The precision requirements of plastic parts significantly influence the selection of guide pin diameter. Precision plastic parts (dimensional tolerances IT5-IT7) require mold guide accuracy of 0.01-0.02mm. In these cases, larger diameter guide pins are used in conjunction with high-precision guide bushings (clearance of 0.005-0.01mm) to minimize the impact of guide clearance on positioning accuracy. For example, in molds for precision plastic parts like mobile phone cases, the guide pin diameter is typically 2-4mm larger than that of standard molds of the same size.
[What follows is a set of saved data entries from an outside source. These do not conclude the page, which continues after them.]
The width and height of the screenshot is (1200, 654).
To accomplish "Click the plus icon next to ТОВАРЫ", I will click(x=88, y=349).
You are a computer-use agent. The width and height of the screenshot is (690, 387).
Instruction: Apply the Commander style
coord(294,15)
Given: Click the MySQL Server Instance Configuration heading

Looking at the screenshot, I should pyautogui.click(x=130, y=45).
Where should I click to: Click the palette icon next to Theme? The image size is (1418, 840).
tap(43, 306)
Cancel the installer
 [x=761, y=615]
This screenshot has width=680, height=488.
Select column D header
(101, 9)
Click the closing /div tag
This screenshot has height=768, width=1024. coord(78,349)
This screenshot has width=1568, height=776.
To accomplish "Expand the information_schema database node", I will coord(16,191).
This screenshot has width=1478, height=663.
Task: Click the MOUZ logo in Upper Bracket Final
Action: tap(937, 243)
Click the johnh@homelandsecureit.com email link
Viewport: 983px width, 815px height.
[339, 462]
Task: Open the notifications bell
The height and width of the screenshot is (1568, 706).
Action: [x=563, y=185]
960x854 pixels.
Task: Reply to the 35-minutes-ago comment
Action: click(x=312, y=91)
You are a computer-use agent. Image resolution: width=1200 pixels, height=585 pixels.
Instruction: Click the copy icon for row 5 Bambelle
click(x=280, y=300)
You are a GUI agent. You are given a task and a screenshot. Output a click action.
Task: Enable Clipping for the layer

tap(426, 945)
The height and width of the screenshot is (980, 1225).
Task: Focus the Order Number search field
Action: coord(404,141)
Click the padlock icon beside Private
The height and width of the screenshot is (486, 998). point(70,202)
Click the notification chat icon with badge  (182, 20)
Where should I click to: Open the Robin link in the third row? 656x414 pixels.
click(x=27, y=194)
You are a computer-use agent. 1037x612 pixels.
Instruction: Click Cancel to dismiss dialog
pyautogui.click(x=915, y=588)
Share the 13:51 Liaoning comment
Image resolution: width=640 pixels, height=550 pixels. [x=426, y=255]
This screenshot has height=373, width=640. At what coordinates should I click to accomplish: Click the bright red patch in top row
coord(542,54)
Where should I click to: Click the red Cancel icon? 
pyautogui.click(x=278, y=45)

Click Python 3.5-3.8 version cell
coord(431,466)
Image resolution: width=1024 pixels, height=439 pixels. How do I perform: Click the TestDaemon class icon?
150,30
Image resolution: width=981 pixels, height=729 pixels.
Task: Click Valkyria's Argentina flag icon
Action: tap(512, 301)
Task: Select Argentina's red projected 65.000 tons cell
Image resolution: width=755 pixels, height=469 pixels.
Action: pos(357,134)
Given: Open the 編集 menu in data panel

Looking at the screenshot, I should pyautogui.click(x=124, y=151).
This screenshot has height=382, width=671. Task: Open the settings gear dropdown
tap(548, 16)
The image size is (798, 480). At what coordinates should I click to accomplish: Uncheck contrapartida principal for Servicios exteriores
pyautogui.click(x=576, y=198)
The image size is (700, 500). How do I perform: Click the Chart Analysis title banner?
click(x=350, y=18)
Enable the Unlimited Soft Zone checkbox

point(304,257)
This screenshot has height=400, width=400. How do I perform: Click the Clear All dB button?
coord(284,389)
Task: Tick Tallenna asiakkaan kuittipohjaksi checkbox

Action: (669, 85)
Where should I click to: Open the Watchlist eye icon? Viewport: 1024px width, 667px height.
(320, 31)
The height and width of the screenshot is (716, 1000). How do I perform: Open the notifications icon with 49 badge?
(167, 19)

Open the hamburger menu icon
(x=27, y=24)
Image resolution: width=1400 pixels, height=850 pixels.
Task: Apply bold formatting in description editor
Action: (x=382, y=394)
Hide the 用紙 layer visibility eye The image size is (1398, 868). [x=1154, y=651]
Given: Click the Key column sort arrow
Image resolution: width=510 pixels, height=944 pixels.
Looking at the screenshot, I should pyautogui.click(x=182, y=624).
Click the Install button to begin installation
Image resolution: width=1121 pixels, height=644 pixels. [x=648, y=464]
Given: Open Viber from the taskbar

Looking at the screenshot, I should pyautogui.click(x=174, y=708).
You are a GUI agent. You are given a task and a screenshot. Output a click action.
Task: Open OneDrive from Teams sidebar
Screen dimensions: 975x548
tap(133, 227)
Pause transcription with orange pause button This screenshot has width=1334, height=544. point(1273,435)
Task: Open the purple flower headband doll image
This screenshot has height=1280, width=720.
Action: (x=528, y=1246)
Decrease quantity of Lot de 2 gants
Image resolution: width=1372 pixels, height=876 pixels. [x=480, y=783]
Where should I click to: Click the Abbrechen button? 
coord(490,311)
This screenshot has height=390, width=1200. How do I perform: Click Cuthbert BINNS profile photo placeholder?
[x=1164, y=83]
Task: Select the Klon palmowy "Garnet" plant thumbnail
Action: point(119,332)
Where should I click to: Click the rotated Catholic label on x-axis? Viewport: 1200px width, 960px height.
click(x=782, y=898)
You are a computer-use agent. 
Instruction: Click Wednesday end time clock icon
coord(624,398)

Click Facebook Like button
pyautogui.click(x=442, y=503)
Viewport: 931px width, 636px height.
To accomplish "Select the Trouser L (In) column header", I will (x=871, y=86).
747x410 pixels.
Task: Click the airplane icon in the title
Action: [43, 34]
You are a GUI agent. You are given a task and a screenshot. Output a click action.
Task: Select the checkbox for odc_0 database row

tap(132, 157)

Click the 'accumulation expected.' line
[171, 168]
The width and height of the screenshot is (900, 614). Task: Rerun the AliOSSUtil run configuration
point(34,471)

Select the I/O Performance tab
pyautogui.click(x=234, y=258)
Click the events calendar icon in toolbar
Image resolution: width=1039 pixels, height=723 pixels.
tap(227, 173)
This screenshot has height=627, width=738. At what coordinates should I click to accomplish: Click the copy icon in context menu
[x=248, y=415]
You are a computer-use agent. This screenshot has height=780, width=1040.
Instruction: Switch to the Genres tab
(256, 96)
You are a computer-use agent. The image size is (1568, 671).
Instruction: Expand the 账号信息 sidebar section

A combination of sliding and rolling fits (sliding guide bushings at both ends and a ball guide bushing in the middle) is employed to ensure guiding accuracy while reducing motion resistance. For lower-precision plastic parts (IT8-IT10), the guide pin diameter can be selected according to conventional standards, with clearances as wide as 0.02-0.05mm to reduce processing costs.
The guide pin’s installation method and location also influence the diameter selection. When the guide pin is fixed in a stepped manner (one end is fixed to the fixed platen, the other extends into the guide sleeve of the movable platen), the diameter of the fixed end should be 5-10mm larger than the guide section to enhance the root strength and prevent the guide pin from loosening due to repeated stress. When the guide pin extends through both the movable and fixed platens (fixed at both ends), the diameter can remain consistent, but locknuts are required at both ends. The guide pin should be positioned as close to the mold edge as possible and away from the cavity area. This allows for a longer lever arm and greater lateral bending resistance for the same diameter, so the diameter can be appropriately reduced. For example, when the guide pin is installed in the corner of the platen, the diameter can be 2-3mm smaller than when it is installed in the middle, and still meet the guiding requirements.
The final determination of the guide pin diameter requires careful consideration of the mold material and processing technology. Guide pins are commonly made of 20 steel (carburized and quenched) or 45 steel (quenched and tempered), with a surface hardness of HRC50-55. If high-strength materials (such as SKD61) are used, the diameter can be reduced by approximately 10% while maintaining strength. Regarding machining accuracy, the guide pin’s cylindricity error must be controlled within 0.005 mm/m, with a surface roughness Ra ≤ 0.4 μm. The actual diameter should be ground to the guide sleeve dimensions to ensure the clearance meets the design requirements. During the mold trial phase, the guide pin’s stress response should be inspected. If scratches or excessive wear are observed on the guide pin surface, the diameter may be too small and should be increased by 0.5-1 mm. Excessive resistance during mold opening and closing may indicate an oversized diameter or an overly tight fit, requiring appropriate adjustment. By comprehensively considering mold specifications, stress response, and precision requirements, the appropriate guide pin diameter can be selected to ensure an optimal balance between guiding performance and mold life.